In summary, the results of our meta-analysis document the safety and efficacy of prophylactic administration of TA in reducing post-partum blood loss, PPH incidence and need for blood transfusion in women undergoing caesarean delivery. Therefore, given its efficacy in preventing one of the most common and serious complications of pregnancy, we recommend the use of TA in this clinical setting.
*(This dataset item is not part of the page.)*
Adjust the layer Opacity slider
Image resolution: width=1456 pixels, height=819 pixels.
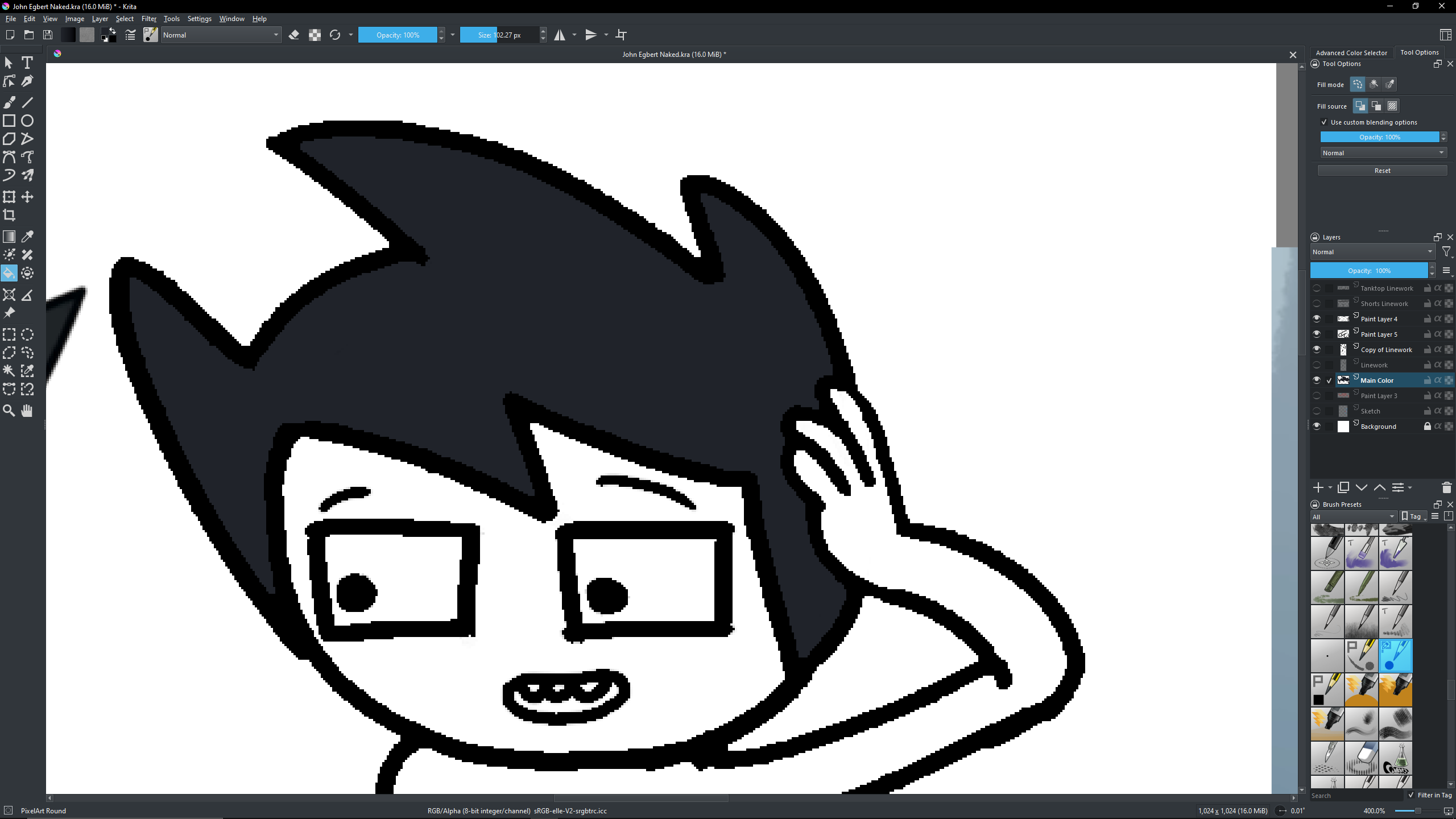1369,271
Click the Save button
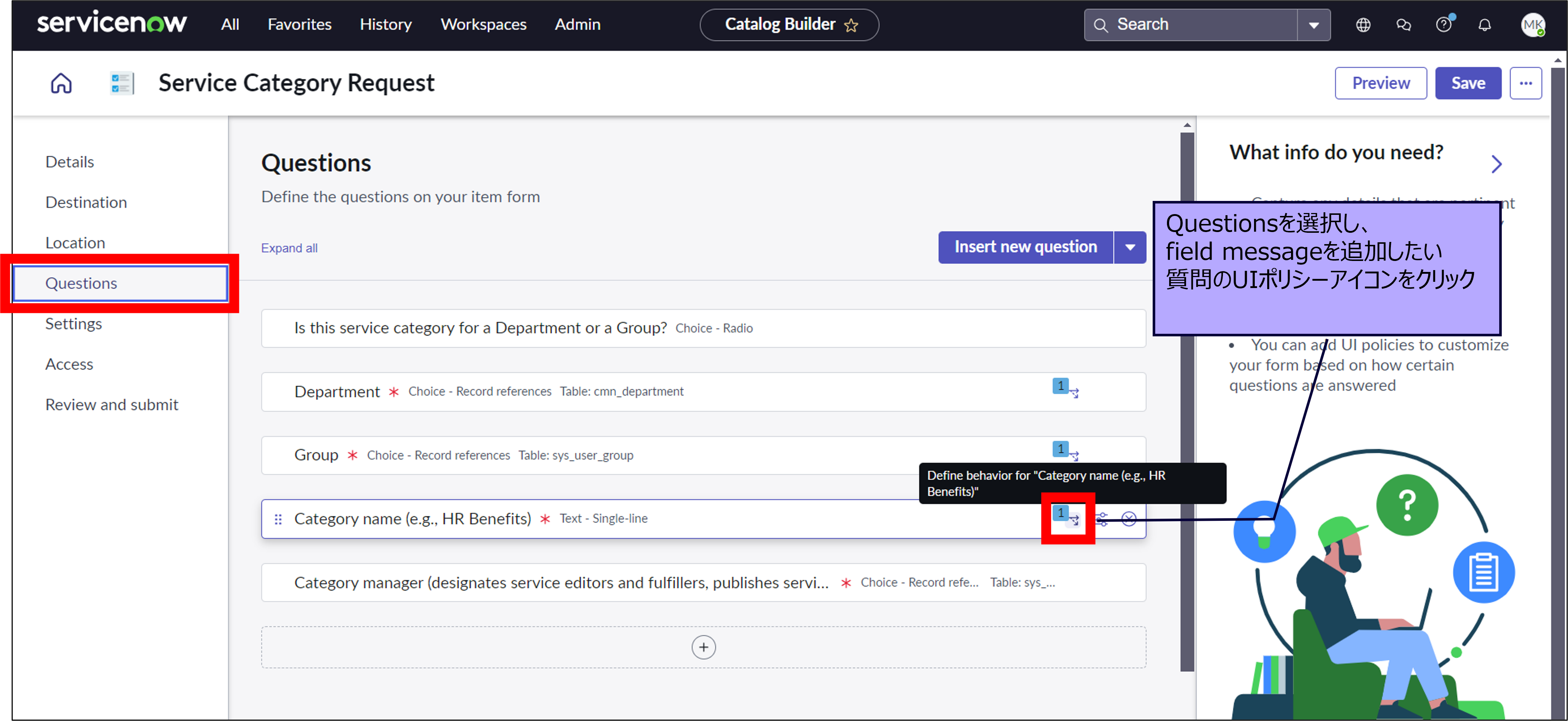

The use of this drug in the framework of patient blood management (PBM) programmes5255 can play a key role as a strategy to save blood loss but, to be really beneficial in improving patient outcome and efficient for health systems, it should be part of an adequate management of perioperative anaemia56, 57. In fact, the benefits of a PBM programme58 are greater when it includes optimisation of patient’s haemoglobin level5965. This approach is very important also for the perinatal care of women, a setting where the management of anaemia and haematinic deficiencies should be obligatory both for clinicians and policymakers in charge of decision making processes aimed at up-dating clinical practice in health care66.

Online Supplementary Content

Footnotes

Disclosure of conflicts of interest

GML is the Editor-in-Chief of Blood Transfusion and this manuscript has undergone additional external review as a result. The other Authors declare no conflicts of interest.